The Adoration of Jenna Fox
- Author: Mary E. Pearson
- Series: The Jenna Fox Chronicles
- Genre: science fiction, young adult fiction
- Publication date: April 1, 2008
- ISBN: 9780805076684
- Followed by: Fox Inheritance

= The Adoration of Jenna Fox =

Young adult science fiction novel

The Adoration of Jenna Fox is a young adult science fiction novel by Mary E. Pearson, published by Henry Holt and Company in 2008. Set in near-future southern California, the plot follows seventeen-year-old Jenna Fox, who has recently awoken from a coma. It is the first in The Jenna Fox Chronicles trilogy, which also includes Fox Inheritance and Fox Forever. The novel explores themes of medical ethics and biological engineering.

== Plot ==
Jenna Fox is seventeen years old and has recently awoken from an eighteen-month coma. She has very little memory of her life and identity before the accident, and reconstructs her life from home videos of herself before the accident that put her in the coma. Jenna lives with her parents and her grandmother, Lily.

At a Catholic mission, Jenna meets fellow teenagers Dane and Ethan, both of whom warn her to stay away from the other. At school, she meets Allys, an amputee with prosthetic limbs who is an advocate for increased government regulation of medical procedures. Allys tells Jenna about a substance called Bio Gel, which is used to generate artificial human organs, and Jenna discovers that the company behind Bio Gel is owned by her father. Ethan tells Jenna that he was previously held in a juvenile detention center for attacking a man, and the two kiss.

Jenna finds a locked closet in her parents' house and opens it. Inside, she finds three computers, labeled with the names Kara, Locke, and Jenna. In attempting to remove the computer with her name from its stand, Jenna slices her hand and instead of bleeding, finds that she is made of Bio Gel. Jenna confronts her mother, who tells her that Jenna's body was almost completely burned in the accident, and only 10% of her brain could be salvaged. Jenna's parents decided to reconstruct her entire body using Bio Gel, but since such extensive use of the substance was illegal, they moved from Boston to southern California to keep her in hiding. Jenna's parents ask her to keep this a secret.

Jenna tells Ethan that she is made of Bio Gel, and he tells her that the man he attacked was a man who was selling drugs to his brother. Ethan advises Jenna not to tell Allys that she is made of Bio Gel, fearing that Allys will report her to the authorities.

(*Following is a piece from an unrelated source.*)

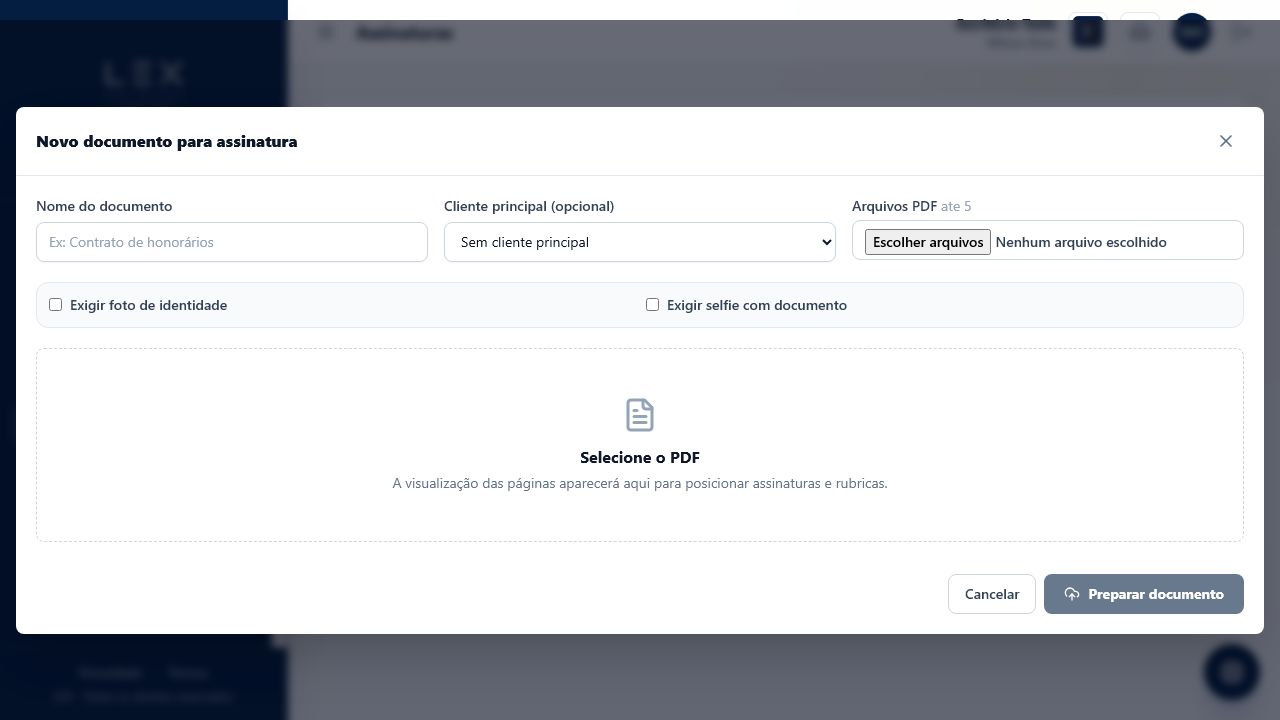This screenshot has width=1280, height=720.
Task: Click the blurred user avatar circle in header
Action: tap(1191, 33)
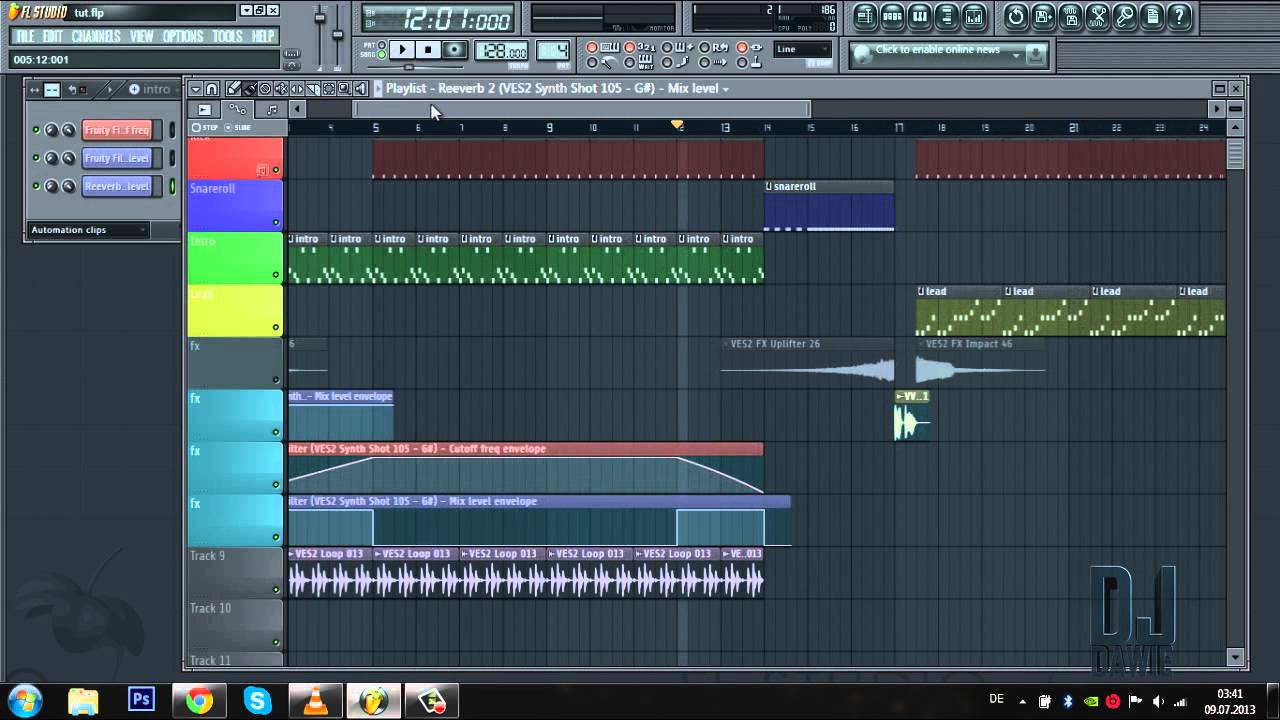
Task: Activate the Playlist snap magnet icon
Action: coord(212,89)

While browsing the internet from a neighbor's computer, Jenna discovers that the accident that put her in a coma was caused when she drove a car of her cliff when her friends, Kara and Locke, were also in the vehicle. She also discovers that the computers in her parents' closet were digital backups of their consciousnesses. Dane attacks Jenna, but Jenna is able to defend herself. She later remembers the accident and realizes that Kara was driving the vehicle, and not Jenna.

Allys, who is now suffering a life-threatening infection, has discovered Jenna's secret. When Ethan and Jenna visit Allys in the hospital, Allys tells them that she has asked her parents to report Jenna. After discovering that the computer backups will be moved, Lily and Jenna work together to destroy them, and Jenna throws the computers into a pond. Allys' parents ask Jenna's father for help saving their daughter's life.

Two hundred and sixty years after the main events of the novel, Jenna and Allys are still living. Jenna was in a relationship with Ethan until his death, and is now raising their child, Kayla, who was born through a surrogate.

== Publication and reception ==
The Adoration of Jenna Fox was first published on April 1, 2008, by Henry Holt and Company, an imprint of Macmillan Publishers. It received generally positive reviews and won numerous awards, including the Golden Kite Honor Award and the Kirkus Best Young Adult Book award. A review in Kirkus Reviews compared the novel to Eva by Peter Dickinson.

== Film adaptation ==
In 2015, Dolphin Entertainment optioned the film rights to The Adoration of Jenna Fox, which was to be adapted for the screen by screenwriter Gary Williams. As of May 2024, the film has not been released.